Two contestants from each Collegiate Farm Bureau chapter throughout the state earned a spot to discuss and advance through preliminary and final rounds at the state level, while the winning high school contestant and runner-up received cash prizes ($250 and $150, respectively).

Butcher will represent Michigan this February in the 2022 American Farm Bureau Young Farmer and Rancher Collegiate Discussion Meet in Louisville, Kentucky. Both Butcher and Nyland were awarded $250 and a plaque, thanks to DTE Energy and the Michigan Foundation for Agriculture.

areerline FFA Chapter’s Lilly Nyland won  Michigan Farm Bureau's 2021 High School Discussion Meet Dec. 1 at MFB's 102th Annual Meeting in Grand Rapids.
Careerline FFA Chapter’s Lilly Nyland won Michigan Farm Bureau's 2021 High School Discussion Meet Dec. 1 at MFB's 102nd Annual Meeting in Grand Rapids.

“Our youth discussion meets for high school and collegiate members are really important because, as everyone knows, the younger generation is the lifeblood of an organization,” said Joe Ankley, high school and collegiate liaison for the State Young Farmer Committee.
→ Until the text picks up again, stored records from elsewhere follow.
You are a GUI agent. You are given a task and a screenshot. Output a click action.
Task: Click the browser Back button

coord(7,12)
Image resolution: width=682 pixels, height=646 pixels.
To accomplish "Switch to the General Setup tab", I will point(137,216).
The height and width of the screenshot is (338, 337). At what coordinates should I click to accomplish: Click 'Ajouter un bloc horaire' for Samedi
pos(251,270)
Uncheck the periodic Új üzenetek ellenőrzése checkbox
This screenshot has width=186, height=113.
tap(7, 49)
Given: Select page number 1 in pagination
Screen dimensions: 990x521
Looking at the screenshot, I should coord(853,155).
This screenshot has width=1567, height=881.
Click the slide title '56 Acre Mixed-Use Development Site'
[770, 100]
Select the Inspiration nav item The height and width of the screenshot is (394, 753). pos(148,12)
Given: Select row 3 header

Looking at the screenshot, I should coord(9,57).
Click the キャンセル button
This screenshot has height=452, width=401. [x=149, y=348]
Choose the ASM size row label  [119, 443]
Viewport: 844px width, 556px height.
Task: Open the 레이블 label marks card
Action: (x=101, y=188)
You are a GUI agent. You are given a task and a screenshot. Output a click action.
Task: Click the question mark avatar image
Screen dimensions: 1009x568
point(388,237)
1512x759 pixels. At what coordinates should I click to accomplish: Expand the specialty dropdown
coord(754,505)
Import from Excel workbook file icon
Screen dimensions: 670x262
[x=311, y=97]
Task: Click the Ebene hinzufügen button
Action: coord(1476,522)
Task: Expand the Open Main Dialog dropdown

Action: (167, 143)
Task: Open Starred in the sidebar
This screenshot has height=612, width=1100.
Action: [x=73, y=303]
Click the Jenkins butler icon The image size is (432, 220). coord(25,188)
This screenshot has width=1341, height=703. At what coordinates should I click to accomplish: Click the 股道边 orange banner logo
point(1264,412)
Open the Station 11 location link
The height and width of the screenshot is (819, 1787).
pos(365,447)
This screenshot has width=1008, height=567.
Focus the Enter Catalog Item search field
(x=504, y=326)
“It's always great to have young people interested in the organization. They already have an interest in agriculture, and to take that interest and put it toward a professional organization like Farm Bureau is important.”

Discussion meet contestants answered questions relevant to farmers, including farmer safety, mental health, and livestock processing. The meets are designed to test young leaders with a unique public speaking challenge; participants are rewarded for their knowledge of current agricultural issues, their cooperative demeanor, innovative problem solving and the tact and civility of their delivery. As the contest moderators explain in their opening remarks, these are discussions, not debates.

Also competing in the final round for the Collegiate Discussion Meet were Emily Mead, Glen Oaks Community College; and Mackenzie Strong, Delta College. High school finalists include Dakota Spink, Springport FFA Chapter; Shamarea’ Treadway, Pankow FFA Chapter; Nathanial Cochrane, Perry FFA Chapter; and Nicole Hollabaugh, Critters and Crafts 4-H Club.

Although he grew up on a cash-crop farm in Durand, Butcher didn’t see himself as a farmer.

Enter FFA advisor Mark Forbush, who steered Butcher in another direction.

“My ag teacher and FFA advisor, Mr. Forbush, showed me that there are other ag careers,” Butcher said. 

“I saw (Mr. Forbush) shape students and kids who would come in really shy and uninvolved, and they would leave being able to speak and conduct themselves in a public manner. If it weren't for Mr. Forbush, I would still be really lost in what I wanted to do with my career. Now, I'm going to become an agricultural educator just like he is to help others get a great career in agriculture.”